Diego waved him off. “The Atlantic, with the gulf stream, high surf, and crowded beachs . . . it no work. But on the gulf side there is a calm current, barrier islands, and most importante . . . less people.” Diego pointed to the wall. “Look at the map.”

Rudecindo turned toward the wall. The landmass between Miami and the west coast of Florida was equivalent to a continent in his eyes. He saw only one route, Alligator Alley, known for hungry alligators, swamp people, and rednecks—none of which Rudecindo cared to share a zip code with. There had to be another way.

“We pick a spot for you to work, Rudy.
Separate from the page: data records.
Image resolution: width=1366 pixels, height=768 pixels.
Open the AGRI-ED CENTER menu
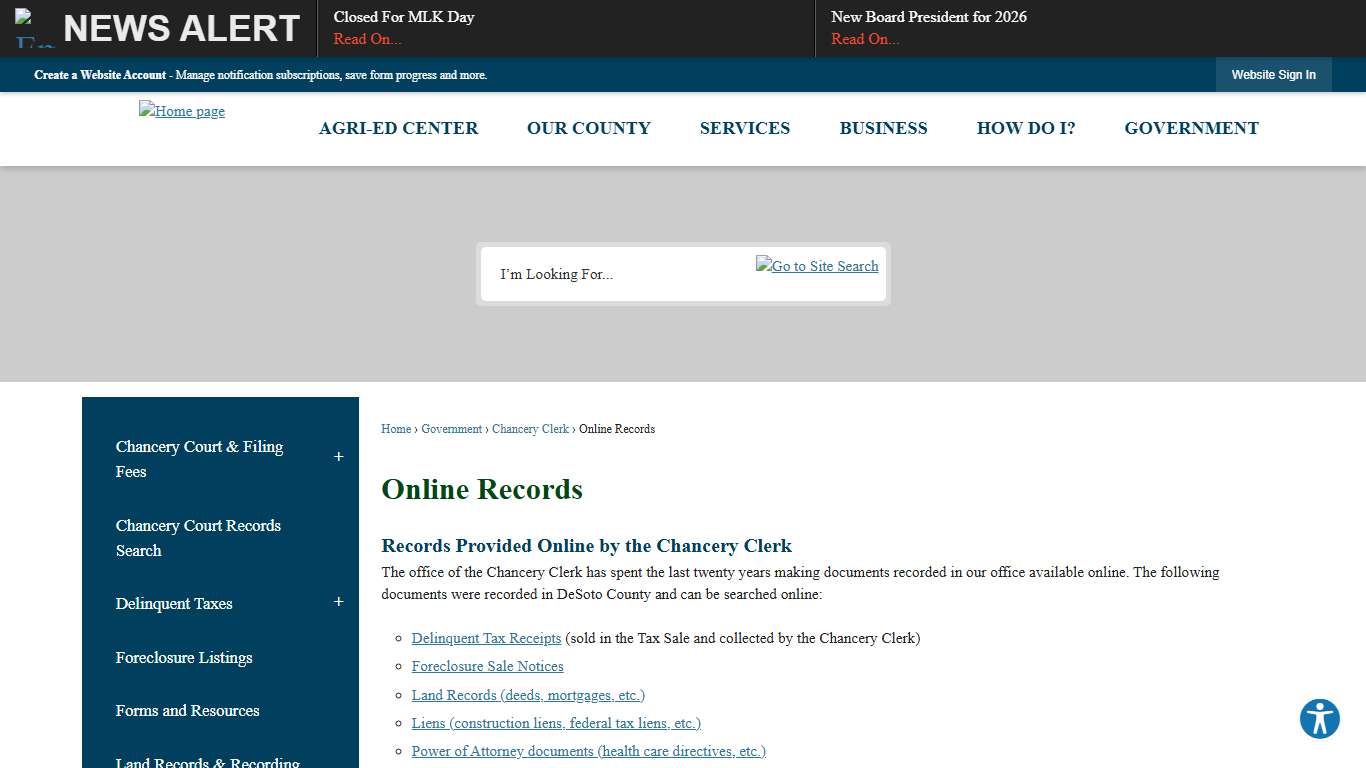pos(398,128)
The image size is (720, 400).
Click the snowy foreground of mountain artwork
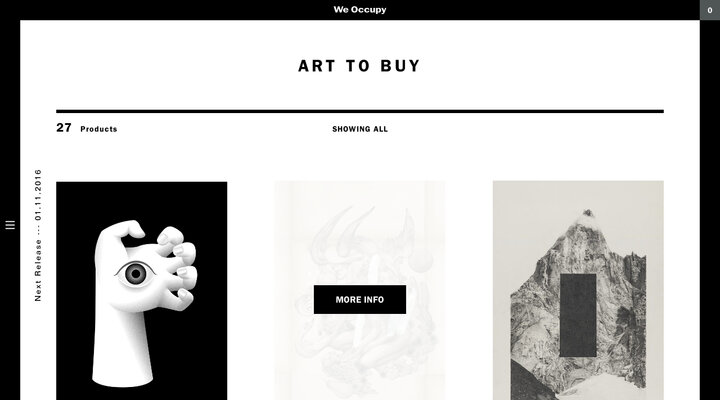click(606, 388)
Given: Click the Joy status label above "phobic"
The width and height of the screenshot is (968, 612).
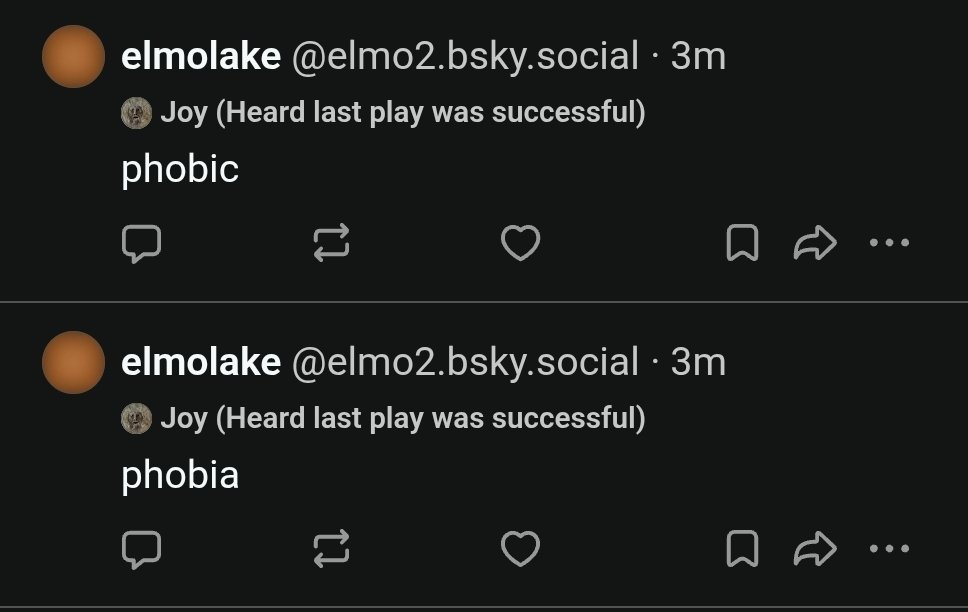Looking at the screenshot, I should (402, 113).
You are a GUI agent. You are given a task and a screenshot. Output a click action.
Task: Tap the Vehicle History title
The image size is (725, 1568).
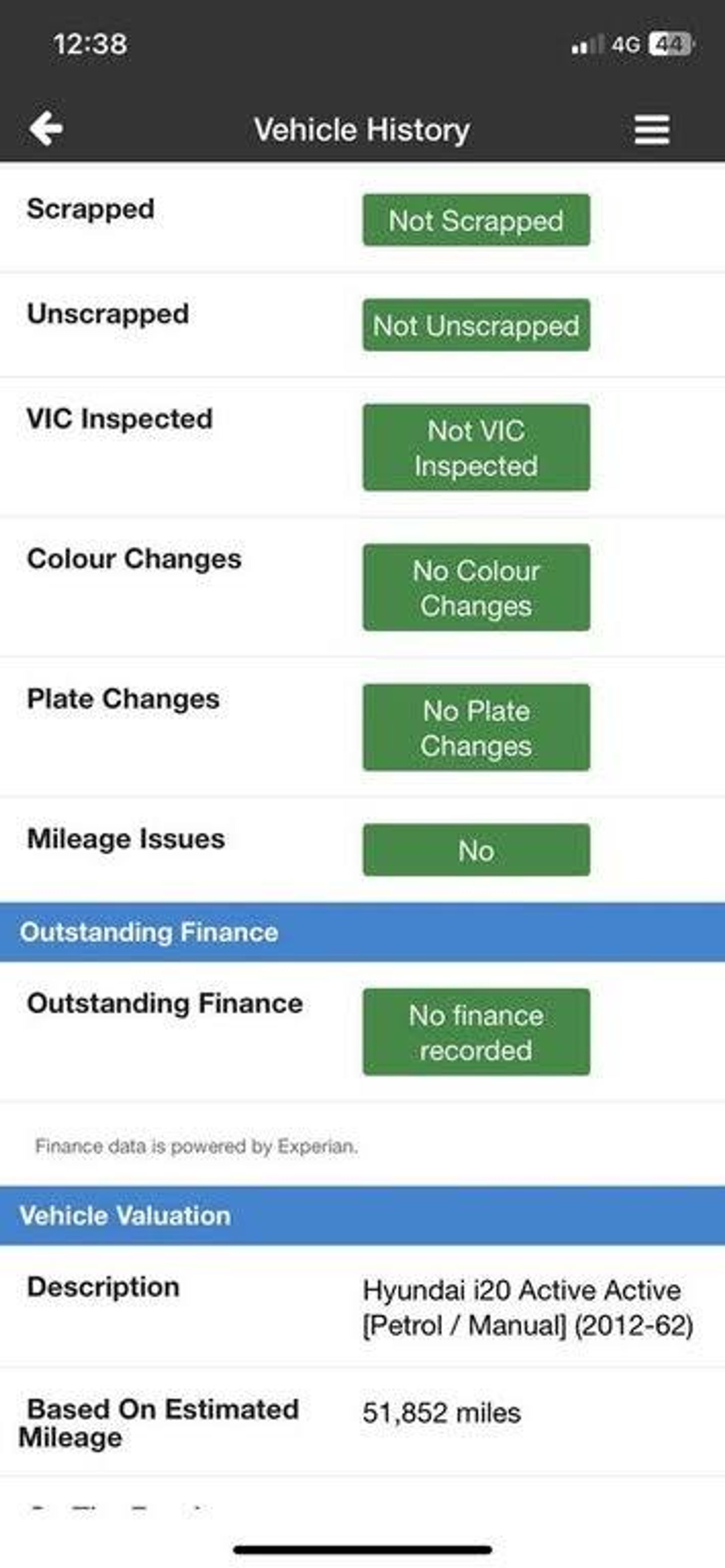pos(362,130)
Carlos, come throw a dart.”

“But Diego,” Rudecindo protested, “I cannot function so far away from the place where I belong. Miami is my life, Padre. And my men . . . I can’t expect for them to—”

Diego held up his hand to quiet Rudecindo. “You need not worry about your men no more. They are dead today. It is a good time to downsize, si?

Rudecindo stumbled backward, his mouth agape. His crew had been eliminated?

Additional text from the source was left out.